● EXTRACT
__________
Since the financial crisis of the late 2000s, Portugal has embraced its role as a haven for foreign workers and investors in the hopes of kickstarting the country's stuttering economy.
But now the country’s prime minister has taken the first steps to rein in the number of digital nomads coming to Portugal, as native workers grow increasingly frustrated by schemes that have helped create a major housing crisis.
In an interview with CNN Portugal, Prime Minister António Costa said he planned to put an end to the country’s non-habitual resident (NHR) regime next year.
Deloitte explains that under laws aimed at welcoming foreign workers, people who become tax-resident in Portugal are subject to a special tax regime for a period of 10 years under the NHR scheme.
Most individuals working in “high value-added” jobs — like doctors, tech workers, and journalists — pay a flat 20% rate of tax on income earned in Portugal.
That compares to Portuguese residents, who pay anywhere between 14.5% and 48% income tax on a sliding scale, according to PwC. Costa has now acknowledged this unequal policy is creating more harm than good within Portugal.
“Maintaining this measure for the future is prolonging a measure of fiscal injustice that is not justified, in addition to being a biased way of continuing to inflate the housing market", Costa told CNN. He said the regime would remain in place for those coming to the country prior to the cut-off date in 2024.
It’s unclear what will come in its place, including new avenues to becoming tax-resident in Portugal and their new income tax bands once they do so.
A representative for the Prime Minister’s office didn’t immediately respond to Fortune’s request to outline how the new rules would impact digital nomads. It’s also unclear how the rule change will impact the digital nomad visa brought in last year.
Under the D8 visa, foreign nationals from outside the EU or EEA earning €2,800 a month (about $2,930) a month can obtain a 12-month visa to work in the country. These residents tend to pay taxes back home, but new laws on non-habitual residents may also shift the dial for short-term workers.
Portugal clamping down on digital nomads?
The move makes the prospect of becoming an expat in Portugal less attractive to emigrating high-income workers. Thousands of digital nomads have flocked to the country since the onset of the COVID-19 pandemic to take advantage of new remote working options.
As of December last year, there were 15,800 digital nomads living in Lisbon, according to Nomad List data reported by Politico. Data from the Portuguese Immigration and Border Service (SEF) shows the number of foreigners living in the country jumped by around 45% between 2018 and 2021.
__________
● Collected data entries
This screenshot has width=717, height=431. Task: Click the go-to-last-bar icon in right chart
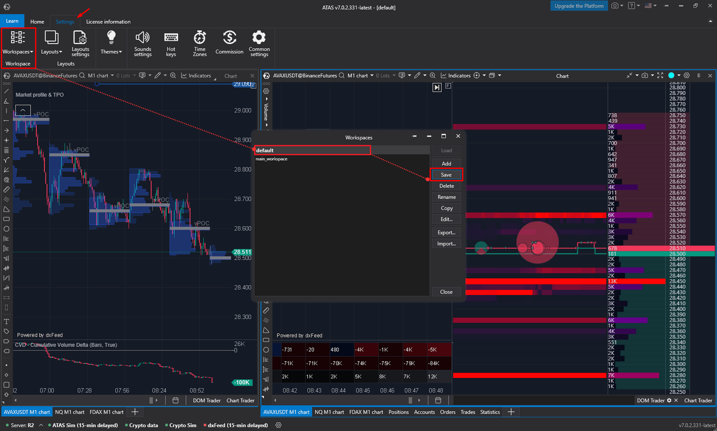click(437, 87)
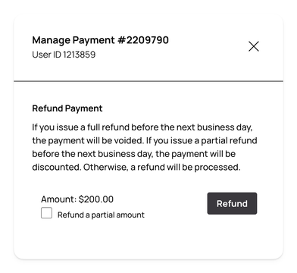The width and height of the screenshot is (297, 273).
Task: Click the phrase "partial refund" in the description
Action: [229, 140]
__________
● WHAT TO WORK ON
**a.** According to the article on Portugal's tax regime, what flat rate of tax do most individuals in "high value-added" jobs pay under the NHR scheme?
**b.** Edit the part of the article on Portugal's tax regime that opens with the words containing "Under the D8" and closes with "on digital nomads?", replacing "short-term workers" with "temporary workers".

● ANSWERS TO THE TASKS
**a.** A flat 20% rate on income earned in Portugal.

**b.**
Under the D8 visa, foreign nationals from outside the EU or EEA earning €2,800 a month (about $2,930) a month can obtain a 12-month visa to work in the country. These residents tend to pay taxes back home, but new laws on non-habitual residents may also shift the dial for temporary workers.
Portugal clamping down on digital nomads?